Drew Pearson tells of the most recent meeting of the Senate
Republican Policy Committee having resulted in many new Senators
voicing the opinion that the party had to turn from destructive
criticism to constructive policies. Senator John Sherman Cooper of
Kentucky criticized Senator Taft for his quick reply to the Truman
ten-point anti-inflation program prior to any serious study of the
points—seeking, as it were, to stop the rising horns of the buck. He believed examination of the program was in order,
maintaining in the process an open mind. He cited the loss in the
gubernatorial election in Kentucky as a sign of incumbent problems
for the GOP unless things were to change.

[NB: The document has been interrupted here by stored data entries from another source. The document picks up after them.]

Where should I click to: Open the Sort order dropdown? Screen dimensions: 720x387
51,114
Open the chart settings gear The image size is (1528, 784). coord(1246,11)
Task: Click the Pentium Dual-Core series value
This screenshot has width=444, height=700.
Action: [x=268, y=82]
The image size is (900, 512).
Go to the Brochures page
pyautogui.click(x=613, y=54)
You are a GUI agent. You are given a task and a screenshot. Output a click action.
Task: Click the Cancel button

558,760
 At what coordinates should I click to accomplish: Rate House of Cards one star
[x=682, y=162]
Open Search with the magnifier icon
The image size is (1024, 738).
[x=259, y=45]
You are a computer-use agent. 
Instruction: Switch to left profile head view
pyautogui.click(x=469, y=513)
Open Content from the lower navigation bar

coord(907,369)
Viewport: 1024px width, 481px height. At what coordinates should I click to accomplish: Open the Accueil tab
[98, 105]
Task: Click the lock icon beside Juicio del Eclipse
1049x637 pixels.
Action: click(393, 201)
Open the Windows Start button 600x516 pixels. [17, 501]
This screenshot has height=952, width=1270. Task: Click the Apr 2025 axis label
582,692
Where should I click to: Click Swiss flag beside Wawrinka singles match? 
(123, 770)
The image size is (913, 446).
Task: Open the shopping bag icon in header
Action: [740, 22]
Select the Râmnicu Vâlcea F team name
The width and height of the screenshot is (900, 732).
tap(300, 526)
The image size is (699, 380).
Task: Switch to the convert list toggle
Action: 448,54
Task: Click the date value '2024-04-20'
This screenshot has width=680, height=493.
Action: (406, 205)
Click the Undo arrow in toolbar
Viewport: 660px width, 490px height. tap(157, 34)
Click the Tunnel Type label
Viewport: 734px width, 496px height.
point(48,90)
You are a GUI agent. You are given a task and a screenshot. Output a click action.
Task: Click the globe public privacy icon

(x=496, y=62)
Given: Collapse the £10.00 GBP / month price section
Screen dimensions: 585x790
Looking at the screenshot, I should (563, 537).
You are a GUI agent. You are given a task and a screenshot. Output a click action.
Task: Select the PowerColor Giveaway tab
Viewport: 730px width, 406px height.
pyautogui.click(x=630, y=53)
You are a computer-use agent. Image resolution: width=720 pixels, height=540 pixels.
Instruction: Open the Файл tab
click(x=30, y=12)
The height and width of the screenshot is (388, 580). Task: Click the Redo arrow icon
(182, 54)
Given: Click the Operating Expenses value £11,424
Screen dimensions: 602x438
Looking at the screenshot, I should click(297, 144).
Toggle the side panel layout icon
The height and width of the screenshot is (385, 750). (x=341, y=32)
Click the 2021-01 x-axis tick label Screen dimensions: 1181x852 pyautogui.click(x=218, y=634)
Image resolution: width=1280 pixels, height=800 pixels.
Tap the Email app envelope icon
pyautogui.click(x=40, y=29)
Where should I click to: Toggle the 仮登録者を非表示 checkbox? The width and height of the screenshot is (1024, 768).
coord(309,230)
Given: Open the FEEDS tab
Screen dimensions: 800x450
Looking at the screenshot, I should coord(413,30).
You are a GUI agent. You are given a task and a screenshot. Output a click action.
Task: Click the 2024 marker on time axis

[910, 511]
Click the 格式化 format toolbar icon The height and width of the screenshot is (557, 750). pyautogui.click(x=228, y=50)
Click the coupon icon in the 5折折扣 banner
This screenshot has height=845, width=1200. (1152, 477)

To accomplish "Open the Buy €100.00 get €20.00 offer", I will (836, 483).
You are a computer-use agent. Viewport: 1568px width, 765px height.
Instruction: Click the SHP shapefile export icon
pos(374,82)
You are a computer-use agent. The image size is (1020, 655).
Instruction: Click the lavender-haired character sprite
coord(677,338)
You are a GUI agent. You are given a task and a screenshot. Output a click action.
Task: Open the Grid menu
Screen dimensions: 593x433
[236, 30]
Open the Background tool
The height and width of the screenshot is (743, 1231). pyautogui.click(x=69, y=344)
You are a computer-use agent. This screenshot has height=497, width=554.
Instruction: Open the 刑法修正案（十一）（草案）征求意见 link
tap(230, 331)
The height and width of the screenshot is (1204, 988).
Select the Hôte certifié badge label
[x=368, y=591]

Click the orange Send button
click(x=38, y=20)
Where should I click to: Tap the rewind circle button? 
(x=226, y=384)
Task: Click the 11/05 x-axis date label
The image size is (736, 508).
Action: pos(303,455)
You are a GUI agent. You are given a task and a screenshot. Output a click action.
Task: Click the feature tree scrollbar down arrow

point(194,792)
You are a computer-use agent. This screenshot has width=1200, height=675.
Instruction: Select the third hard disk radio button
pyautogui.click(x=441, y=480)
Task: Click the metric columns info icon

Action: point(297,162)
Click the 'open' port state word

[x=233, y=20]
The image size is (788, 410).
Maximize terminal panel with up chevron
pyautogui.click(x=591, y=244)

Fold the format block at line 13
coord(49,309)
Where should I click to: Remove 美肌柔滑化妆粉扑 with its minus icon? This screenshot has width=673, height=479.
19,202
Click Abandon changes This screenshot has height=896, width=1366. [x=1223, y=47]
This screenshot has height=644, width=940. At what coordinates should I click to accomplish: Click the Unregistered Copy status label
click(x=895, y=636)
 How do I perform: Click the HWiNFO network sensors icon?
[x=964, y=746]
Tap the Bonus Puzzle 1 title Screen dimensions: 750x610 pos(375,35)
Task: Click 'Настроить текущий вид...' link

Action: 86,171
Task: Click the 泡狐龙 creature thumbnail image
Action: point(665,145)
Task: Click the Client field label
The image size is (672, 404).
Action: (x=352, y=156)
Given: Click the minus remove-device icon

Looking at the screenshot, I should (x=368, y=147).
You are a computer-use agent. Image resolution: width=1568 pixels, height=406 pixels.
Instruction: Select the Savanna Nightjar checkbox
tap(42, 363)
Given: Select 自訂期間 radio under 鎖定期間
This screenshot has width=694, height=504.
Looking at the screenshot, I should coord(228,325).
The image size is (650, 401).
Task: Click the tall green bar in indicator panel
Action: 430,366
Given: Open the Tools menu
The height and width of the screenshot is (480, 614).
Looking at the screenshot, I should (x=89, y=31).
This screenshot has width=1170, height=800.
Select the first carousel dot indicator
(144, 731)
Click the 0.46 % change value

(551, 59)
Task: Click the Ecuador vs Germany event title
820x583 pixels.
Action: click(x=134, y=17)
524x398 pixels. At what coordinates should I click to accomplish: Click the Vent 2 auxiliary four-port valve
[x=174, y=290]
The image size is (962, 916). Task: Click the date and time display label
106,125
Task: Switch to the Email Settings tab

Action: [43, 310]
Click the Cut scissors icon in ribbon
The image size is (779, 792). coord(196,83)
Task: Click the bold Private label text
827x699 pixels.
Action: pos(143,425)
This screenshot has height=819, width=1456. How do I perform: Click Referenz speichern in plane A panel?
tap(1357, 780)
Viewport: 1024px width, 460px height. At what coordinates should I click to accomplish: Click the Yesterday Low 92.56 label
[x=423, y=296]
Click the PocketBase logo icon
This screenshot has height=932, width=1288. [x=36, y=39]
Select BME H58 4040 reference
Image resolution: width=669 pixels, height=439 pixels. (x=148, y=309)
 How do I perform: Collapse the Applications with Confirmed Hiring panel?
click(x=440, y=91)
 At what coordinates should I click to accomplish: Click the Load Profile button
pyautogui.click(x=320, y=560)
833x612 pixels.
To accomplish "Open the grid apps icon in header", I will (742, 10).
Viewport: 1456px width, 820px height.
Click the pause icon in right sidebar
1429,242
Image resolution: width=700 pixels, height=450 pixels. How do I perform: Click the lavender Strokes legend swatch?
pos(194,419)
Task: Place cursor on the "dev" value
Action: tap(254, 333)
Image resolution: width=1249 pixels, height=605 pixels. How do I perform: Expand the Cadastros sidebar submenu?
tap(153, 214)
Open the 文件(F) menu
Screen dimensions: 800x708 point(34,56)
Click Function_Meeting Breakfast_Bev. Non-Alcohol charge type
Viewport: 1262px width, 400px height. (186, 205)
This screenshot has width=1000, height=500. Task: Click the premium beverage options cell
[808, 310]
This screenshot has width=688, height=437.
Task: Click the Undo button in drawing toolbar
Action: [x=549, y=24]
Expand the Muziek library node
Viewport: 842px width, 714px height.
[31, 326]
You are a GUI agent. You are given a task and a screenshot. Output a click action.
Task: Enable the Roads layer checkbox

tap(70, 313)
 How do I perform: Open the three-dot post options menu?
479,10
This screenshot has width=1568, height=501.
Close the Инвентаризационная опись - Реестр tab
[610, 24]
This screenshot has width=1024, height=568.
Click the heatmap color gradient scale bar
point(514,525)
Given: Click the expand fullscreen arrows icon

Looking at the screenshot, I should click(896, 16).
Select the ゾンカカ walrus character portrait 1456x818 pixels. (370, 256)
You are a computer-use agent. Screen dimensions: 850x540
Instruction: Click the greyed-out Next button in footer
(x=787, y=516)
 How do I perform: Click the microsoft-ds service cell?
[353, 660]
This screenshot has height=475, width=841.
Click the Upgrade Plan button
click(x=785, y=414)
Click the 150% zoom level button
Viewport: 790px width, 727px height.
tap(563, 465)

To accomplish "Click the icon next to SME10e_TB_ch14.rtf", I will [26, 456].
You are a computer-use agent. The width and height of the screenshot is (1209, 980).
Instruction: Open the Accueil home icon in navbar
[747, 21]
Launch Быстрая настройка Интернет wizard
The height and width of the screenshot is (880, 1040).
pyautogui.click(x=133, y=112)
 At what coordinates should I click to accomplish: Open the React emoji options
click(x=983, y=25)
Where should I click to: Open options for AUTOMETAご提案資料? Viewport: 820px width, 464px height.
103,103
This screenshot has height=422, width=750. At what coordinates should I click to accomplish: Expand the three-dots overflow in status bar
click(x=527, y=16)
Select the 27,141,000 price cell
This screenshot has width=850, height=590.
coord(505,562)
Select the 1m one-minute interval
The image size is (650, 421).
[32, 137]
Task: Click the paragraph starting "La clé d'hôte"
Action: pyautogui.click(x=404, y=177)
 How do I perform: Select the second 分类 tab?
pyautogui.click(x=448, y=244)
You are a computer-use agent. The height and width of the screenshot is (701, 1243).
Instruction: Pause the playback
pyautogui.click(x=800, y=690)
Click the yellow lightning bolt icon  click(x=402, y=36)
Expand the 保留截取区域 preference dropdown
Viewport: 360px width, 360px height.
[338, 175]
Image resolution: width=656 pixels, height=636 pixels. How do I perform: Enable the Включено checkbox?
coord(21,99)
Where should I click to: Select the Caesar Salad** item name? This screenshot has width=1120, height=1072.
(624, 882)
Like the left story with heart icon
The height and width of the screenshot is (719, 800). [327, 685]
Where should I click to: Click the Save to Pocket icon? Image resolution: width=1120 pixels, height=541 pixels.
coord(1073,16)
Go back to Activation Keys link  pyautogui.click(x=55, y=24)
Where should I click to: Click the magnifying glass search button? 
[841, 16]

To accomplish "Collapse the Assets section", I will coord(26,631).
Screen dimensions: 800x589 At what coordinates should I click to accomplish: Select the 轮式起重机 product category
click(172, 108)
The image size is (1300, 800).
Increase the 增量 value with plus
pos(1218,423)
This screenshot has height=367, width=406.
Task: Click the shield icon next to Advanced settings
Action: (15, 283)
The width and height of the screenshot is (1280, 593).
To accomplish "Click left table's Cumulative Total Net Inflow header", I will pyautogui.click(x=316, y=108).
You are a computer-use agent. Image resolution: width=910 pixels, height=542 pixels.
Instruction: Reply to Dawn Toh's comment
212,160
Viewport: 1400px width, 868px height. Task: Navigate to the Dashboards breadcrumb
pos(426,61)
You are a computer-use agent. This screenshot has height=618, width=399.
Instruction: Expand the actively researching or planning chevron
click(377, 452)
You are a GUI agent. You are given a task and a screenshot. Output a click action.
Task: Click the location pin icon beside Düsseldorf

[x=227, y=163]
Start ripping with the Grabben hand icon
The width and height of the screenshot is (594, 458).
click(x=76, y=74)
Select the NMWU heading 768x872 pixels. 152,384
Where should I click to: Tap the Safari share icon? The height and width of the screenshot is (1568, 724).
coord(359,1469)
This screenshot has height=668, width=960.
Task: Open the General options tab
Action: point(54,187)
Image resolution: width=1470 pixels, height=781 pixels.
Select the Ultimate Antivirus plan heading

Senators Ralph Flanders of Vermont and Ray Baldwin of
Connecticut agreed that the Senator from Ohio had prematurely jumped
on the President. Mr. Pearson notes that the subcommittee on Eastern
living costs, of which the two Senators had been members, had
delivered a report which supplied the basis for the bulk of the
President's recommendations, less that of wage and price controls
and rationing. Senator Flanders reminded Senator Taft of this fact
and suggested that he should have consulted with other Republican
leaders before making his opposition statement.
Senator Edward Thye of Minnesota expressed the belief that
farmers were upset because of the perceived indifference of the GOP
to their plight and believed the Republicans had tried to scuttle
some of the Government program beneficial to them. With the
exception of wheat producers, farmers were not pleased with current
prices. With feed prices and labor costs high, dairy farmers
were netting less against the high cost of living than during the
days of OPA. Gross receipts were up, but net was down.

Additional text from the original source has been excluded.